[The data — start]

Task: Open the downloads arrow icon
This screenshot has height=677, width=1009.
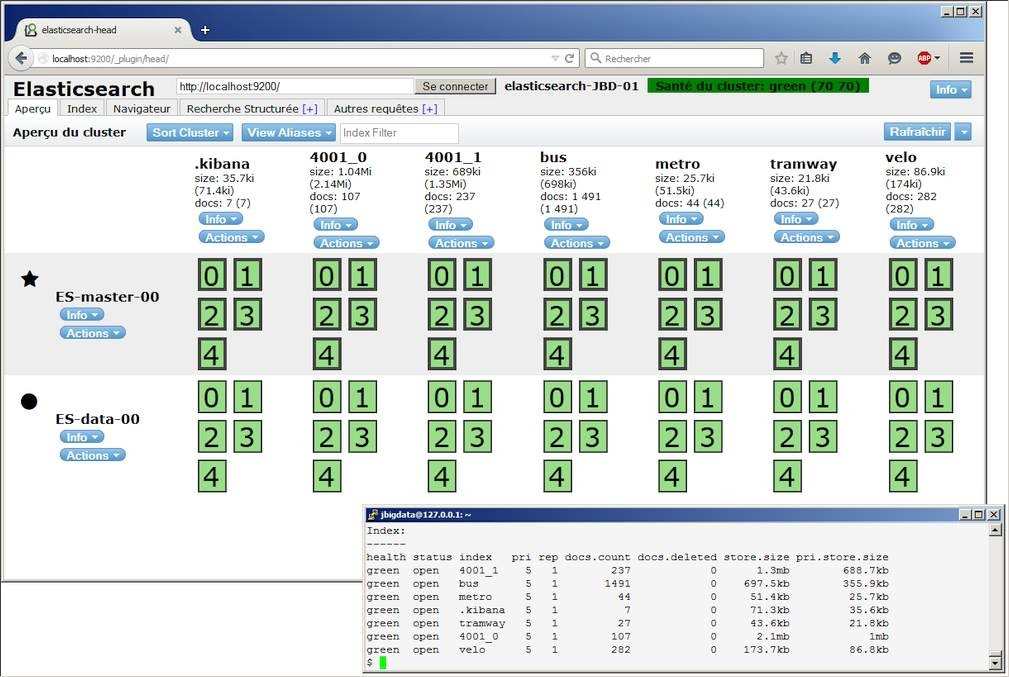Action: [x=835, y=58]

[The data — finish]
[The data — start]

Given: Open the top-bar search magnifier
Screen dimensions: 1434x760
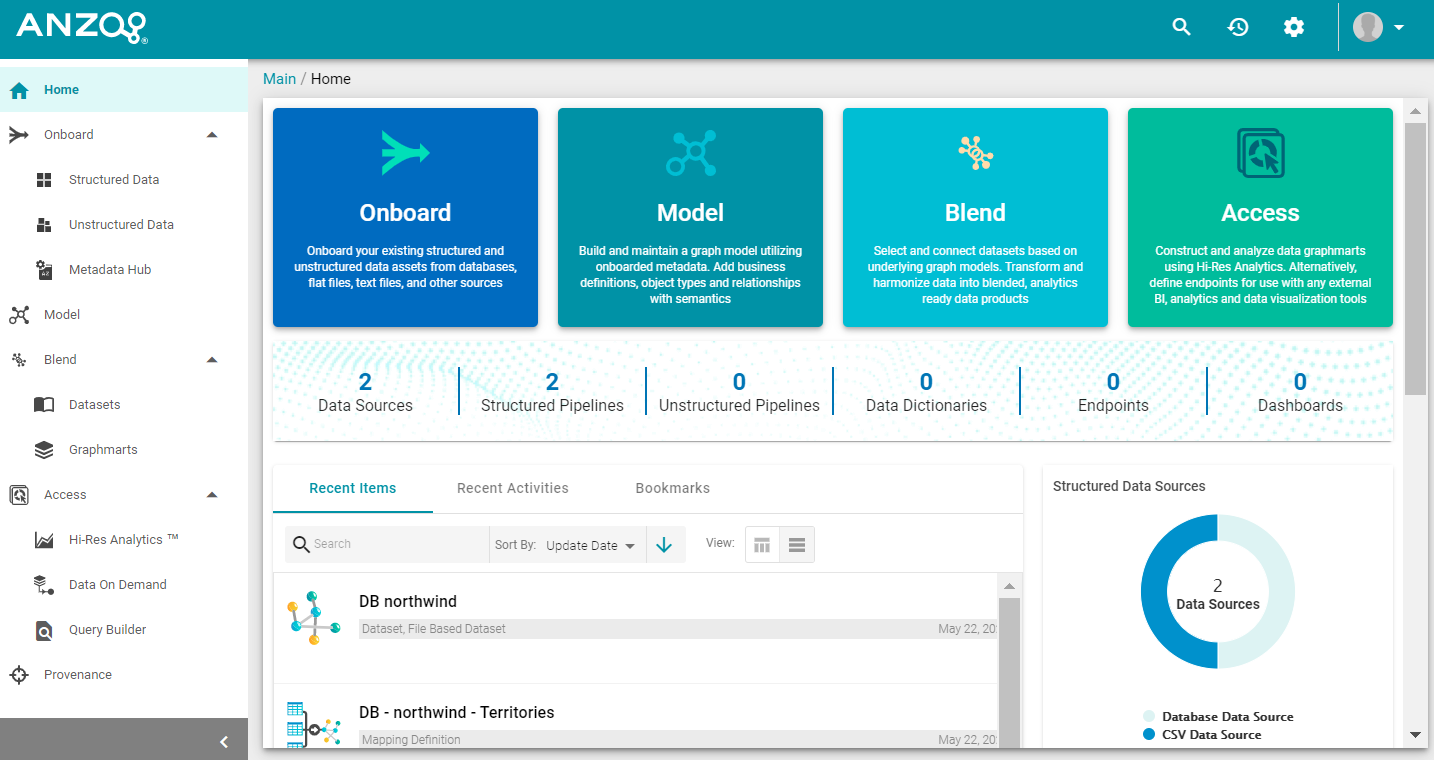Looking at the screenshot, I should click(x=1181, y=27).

[The data — finish]

### How to complete this task:
If a line in the entries above contains "Open", report it.

### Written reply:
Task: Open the downloads arrow icon
Given: Open the top-bar search magnifier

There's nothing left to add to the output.